_Directive_
Show each line of the items below that contains the string "Identify". Match uppercase and lowercase letters exactly.

** START OF Material provided **

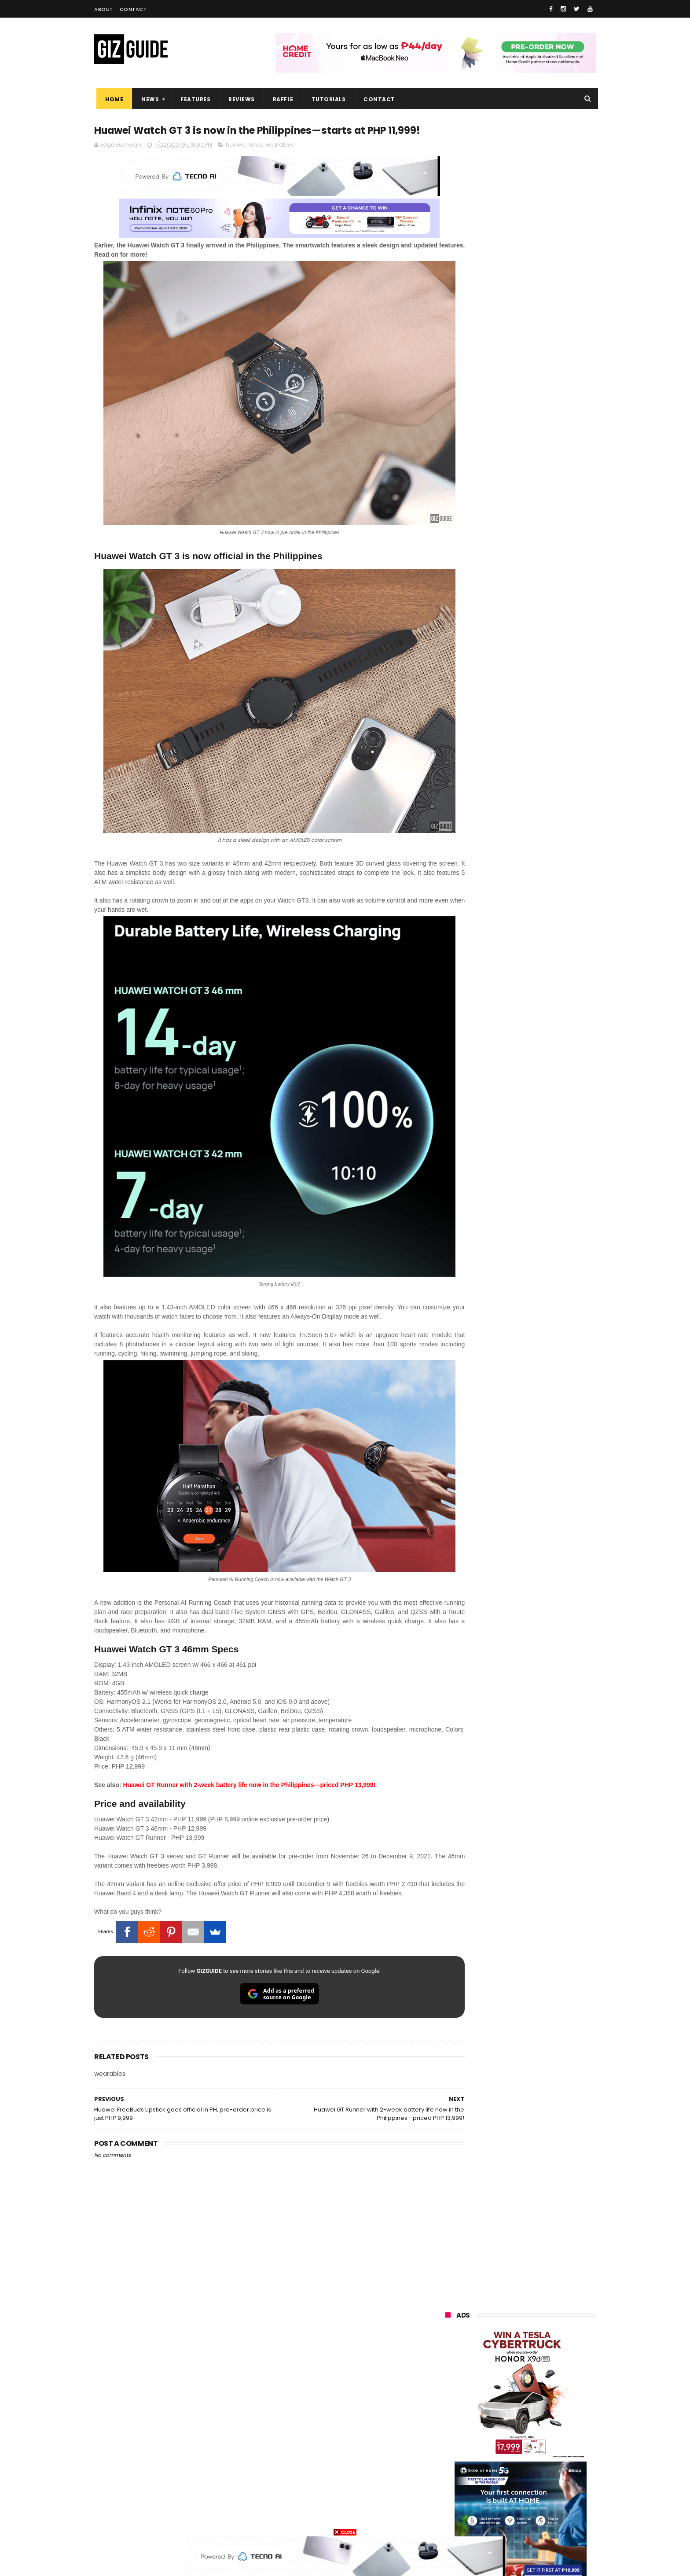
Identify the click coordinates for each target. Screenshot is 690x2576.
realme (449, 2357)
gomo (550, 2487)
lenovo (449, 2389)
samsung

** END OF Material provided **

_Answer to the exercise_
Identify the click coordinates for each target. Screenshot is 690x2576.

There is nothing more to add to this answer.